The Relationship Between Technology Vendor CIOs and IT Analyst Services Firms

News
Jul 15, 2001 2 mins
IT Leadership

If you’re the CIO at a technology vendor, you may have even more analyst complaints than your peers in other industries. Vendor CIOs use analyst firms for all the reasons other CIOs use them, with one key difference: The vendors have to pitch the analysts on the technology they sell so that the analysts can, in turn, sell the technology to the practitioners. And there is a common perception that to do so, the vendors must pay for the privilege.
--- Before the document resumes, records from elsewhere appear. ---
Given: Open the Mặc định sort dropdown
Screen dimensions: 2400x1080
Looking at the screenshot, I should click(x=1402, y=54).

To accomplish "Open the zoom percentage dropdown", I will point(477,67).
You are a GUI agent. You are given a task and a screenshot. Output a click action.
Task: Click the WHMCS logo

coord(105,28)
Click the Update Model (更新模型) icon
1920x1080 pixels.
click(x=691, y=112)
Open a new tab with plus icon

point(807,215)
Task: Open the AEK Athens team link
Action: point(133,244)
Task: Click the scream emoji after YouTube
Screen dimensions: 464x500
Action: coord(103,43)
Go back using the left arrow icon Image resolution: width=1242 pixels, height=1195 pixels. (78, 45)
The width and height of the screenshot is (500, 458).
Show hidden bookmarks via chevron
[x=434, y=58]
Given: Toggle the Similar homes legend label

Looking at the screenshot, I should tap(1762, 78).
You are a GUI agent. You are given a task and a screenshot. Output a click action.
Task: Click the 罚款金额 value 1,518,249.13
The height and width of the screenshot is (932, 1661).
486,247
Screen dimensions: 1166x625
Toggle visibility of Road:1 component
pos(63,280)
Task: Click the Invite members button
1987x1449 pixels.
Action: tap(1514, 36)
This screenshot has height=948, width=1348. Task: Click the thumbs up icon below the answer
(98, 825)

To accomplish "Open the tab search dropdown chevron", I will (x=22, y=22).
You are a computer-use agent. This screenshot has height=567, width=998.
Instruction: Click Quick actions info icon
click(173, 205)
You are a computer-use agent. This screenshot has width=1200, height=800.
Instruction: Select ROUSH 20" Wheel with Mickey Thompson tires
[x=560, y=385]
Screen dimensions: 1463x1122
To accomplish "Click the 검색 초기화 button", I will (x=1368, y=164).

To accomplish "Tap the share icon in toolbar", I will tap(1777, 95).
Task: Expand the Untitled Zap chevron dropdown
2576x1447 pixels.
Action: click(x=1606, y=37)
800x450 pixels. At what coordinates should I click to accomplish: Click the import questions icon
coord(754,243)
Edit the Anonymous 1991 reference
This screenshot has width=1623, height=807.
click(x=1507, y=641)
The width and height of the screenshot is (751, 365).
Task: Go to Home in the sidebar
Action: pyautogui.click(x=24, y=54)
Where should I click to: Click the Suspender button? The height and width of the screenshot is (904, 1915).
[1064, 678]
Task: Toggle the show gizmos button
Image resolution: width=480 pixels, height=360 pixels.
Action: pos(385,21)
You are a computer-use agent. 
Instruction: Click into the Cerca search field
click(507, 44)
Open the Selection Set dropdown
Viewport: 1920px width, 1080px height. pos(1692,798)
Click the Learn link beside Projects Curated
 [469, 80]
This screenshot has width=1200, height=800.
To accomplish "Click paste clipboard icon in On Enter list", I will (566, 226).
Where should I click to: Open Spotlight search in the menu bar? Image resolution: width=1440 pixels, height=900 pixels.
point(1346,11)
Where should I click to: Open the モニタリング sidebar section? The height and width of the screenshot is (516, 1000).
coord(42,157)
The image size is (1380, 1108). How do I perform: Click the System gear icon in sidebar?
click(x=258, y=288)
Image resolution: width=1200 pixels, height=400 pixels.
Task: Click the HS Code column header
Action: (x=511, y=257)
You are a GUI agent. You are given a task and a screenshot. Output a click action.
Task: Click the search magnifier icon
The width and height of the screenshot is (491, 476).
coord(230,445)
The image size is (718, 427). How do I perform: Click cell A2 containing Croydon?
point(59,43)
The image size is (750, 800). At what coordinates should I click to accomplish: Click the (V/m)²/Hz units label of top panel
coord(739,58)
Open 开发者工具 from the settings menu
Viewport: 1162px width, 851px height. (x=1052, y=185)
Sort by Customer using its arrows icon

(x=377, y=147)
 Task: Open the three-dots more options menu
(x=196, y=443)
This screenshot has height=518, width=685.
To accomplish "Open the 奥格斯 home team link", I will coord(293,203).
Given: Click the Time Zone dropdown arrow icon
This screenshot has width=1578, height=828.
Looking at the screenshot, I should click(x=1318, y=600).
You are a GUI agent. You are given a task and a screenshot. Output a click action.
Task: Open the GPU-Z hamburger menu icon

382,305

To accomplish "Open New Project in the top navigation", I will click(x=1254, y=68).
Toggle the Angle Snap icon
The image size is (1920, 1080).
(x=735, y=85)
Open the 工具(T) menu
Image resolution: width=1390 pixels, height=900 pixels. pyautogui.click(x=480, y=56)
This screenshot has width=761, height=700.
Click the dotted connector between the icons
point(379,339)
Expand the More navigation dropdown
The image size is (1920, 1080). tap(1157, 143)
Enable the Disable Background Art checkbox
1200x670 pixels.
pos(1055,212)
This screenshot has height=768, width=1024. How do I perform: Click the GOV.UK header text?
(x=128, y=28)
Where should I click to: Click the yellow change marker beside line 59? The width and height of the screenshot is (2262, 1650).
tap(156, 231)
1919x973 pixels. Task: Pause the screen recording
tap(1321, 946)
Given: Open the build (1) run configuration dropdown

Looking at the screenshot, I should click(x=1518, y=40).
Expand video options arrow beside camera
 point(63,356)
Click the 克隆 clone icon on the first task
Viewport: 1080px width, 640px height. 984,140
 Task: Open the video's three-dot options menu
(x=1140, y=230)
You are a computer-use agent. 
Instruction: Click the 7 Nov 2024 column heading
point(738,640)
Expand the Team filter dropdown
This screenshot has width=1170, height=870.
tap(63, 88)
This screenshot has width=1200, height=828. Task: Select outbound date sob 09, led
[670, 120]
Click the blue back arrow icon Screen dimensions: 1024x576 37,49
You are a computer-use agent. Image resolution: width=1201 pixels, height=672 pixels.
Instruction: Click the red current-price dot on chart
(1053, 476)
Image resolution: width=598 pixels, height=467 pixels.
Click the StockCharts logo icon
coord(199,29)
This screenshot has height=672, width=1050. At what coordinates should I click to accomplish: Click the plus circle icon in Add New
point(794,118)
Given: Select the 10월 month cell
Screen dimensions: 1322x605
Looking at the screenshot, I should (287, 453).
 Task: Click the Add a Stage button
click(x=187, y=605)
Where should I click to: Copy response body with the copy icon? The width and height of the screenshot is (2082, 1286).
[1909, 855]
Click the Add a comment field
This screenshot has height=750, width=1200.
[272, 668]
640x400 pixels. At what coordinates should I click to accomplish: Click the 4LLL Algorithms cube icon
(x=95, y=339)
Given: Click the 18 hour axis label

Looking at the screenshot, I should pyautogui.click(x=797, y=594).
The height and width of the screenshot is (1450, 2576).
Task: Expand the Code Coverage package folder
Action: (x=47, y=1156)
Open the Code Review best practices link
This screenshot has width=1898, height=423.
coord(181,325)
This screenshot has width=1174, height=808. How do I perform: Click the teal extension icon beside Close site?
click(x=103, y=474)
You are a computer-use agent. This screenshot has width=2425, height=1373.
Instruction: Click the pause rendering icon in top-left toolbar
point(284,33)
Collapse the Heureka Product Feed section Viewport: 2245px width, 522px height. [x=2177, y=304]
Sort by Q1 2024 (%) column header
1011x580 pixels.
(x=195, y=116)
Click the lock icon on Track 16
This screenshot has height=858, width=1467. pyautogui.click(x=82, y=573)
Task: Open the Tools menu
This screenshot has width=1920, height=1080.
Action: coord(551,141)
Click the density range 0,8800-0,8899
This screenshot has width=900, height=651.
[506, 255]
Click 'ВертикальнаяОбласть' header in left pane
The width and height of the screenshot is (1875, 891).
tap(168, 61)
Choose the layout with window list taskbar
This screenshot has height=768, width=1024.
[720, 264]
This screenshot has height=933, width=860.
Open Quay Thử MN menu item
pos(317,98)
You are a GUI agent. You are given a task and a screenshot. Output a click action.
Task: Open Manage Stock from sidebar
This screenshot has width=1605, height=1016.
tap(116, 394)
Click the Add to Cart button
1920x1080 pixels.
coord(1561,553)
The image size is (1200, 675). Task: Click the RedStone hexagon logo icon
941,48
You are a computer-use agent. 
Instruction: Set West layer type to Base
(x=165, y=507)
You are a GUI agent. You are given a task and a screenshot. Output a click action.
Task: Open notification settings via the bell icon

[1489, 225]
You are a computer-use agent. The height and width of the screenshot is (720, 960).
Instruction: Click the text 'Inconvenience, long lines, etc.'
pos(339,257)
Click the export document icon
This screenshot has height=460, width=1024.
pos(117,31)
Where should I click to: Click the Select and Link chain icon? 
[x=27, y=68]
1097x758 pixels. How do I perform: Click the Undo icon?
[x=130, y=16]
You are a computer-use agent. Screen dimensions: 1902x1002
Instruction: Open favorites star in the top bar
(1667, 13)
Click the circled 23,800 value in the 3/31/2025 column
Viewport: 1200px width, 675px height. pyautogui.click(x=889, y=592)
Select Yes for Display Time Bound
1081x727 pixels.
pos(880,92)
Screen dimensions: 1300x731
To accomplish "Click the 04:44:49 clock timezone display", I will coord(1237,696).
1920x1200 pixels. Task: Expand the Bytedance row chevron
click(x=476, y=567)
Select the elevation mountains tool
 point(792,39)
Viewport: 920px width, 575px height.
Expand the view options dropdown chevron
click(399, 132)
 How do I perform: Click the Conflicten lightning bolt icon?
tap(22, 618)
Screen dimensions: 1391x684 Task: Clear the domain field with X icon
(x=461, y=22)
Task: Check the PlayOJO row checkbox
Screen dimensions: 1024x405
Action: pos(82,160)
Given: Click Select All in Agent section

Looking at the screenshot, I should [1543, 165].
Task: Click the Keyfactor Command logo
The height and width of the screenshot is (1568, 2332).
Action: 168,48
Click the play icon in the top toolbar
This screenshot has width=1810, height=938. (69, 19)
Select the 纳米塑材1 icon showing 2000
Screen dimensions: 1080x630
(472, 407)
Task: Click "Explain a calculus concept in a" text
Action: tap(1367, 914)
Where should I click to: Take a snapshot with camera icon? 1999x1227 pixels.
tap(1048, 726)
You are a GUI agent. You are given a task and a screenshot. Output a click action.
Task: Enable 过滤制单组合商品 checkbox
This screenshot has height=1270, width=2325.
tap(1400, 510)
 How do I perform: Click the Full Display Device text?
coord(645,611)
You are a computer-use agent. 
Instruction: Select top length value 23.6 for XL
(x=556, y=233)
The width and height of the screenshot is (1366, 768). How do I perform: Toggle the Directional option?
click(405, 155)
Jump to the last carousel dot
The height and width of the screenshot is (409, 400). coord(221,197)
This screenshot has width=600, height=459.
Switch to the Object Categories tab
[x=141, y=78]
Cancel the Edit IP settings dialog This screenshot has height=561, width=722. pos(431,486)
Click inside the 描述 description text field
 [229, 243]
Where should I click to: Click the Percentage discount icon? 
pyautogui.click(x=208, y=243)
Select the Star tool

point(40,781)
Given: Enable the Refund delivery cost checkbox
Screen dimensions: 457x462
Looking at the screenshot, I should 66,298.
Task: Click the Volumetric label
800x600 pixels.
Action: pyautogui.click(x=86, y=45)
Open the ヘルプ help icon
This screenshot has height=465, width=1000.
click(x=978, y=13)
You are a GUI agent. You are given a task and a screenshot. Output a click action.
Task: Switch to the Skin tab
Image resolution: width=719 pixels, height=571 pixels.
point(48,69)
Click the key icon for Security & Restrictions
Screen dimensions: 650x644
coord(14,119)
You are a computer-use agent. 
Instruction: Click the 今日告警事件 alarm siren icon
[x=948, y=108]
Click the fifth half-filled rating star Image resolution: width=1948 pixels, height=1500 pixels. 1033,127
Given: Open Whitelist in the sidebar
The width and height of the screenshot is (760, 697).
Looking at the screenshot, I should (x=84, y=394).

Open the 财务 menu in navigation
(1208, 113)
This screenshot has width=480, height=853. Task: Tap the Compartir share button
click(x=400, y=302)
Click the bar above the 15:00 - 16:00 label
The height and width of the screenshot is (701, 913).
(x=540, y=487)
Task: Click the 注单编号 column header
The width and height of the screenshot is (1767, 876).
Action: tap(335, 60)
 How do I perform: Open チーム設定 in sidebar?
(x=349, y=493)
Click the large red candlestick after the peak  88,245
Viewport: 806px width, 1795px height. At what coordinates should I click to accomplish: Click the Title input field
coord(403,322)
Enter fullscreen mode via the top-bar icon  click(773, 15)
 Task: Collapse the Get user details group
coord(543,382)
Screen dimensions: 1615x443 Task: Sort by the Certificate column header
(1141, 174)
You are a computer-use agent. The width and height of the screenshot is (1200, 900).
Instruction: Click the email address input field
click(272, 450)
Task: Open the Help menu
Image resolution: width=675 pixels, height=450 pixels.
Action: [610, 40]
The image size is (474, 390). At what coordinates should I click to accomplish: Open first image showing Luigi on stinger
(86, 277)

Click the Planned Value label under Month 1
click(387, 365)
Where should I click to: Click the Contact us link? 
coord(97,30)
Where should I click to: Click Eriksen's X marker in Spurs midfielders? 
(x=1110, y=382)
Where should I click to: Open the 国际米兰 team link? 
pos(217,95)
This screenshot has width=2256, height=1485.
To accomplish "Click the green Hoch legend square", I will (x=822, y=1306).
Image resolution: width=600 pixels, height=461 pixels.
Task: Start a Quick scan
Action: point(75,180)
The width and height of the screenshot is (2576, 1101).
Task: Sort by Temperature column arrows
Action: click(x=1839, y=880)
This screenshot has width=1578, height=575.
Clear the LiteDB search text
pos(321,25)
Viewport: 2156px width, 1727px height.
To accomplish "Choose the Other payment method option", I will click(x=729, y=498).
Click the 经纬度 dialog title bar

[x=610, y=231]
Companies that cannot afford the hundreds of thousands of dollars it costs to subscribe to the top analyst companies have long denounced this practice as a polite form of extortion. It can be very difficult for a smaller firm to get more than a few minutes of an analyst’s time. “It’s not quite that direct that you have to subscribe to the service to get on their schedule. But anyone is more inclined to meet with someone they have a relationship with,” says James Brentano, executive vice president of technology for Intraware, a software vendor in Orinda, Calif. Intraware subscribes to half a dozen analyst services and in the past has spent nearly $500,000 a year, according to Brentano.

David Cearley, senior vice president and coresearch director for Meta Group in Stamford, Conn., denies there is a quid pro quo when it comes to meeting with vendors. “You don’t not meet with a vendor just because they refuse to sign up,” Cearley says. And if they do elect to sign up, he says, there is no guarantee of coverage?favorable or unfavorable.

Still, vendors believe that they have to play the game. “[The analysts are] part of getting our message out to customers. And then we use them to synthesize for us what the market is doing,” says Brentano. The cards would appear to be stacked against those who can’t pay up.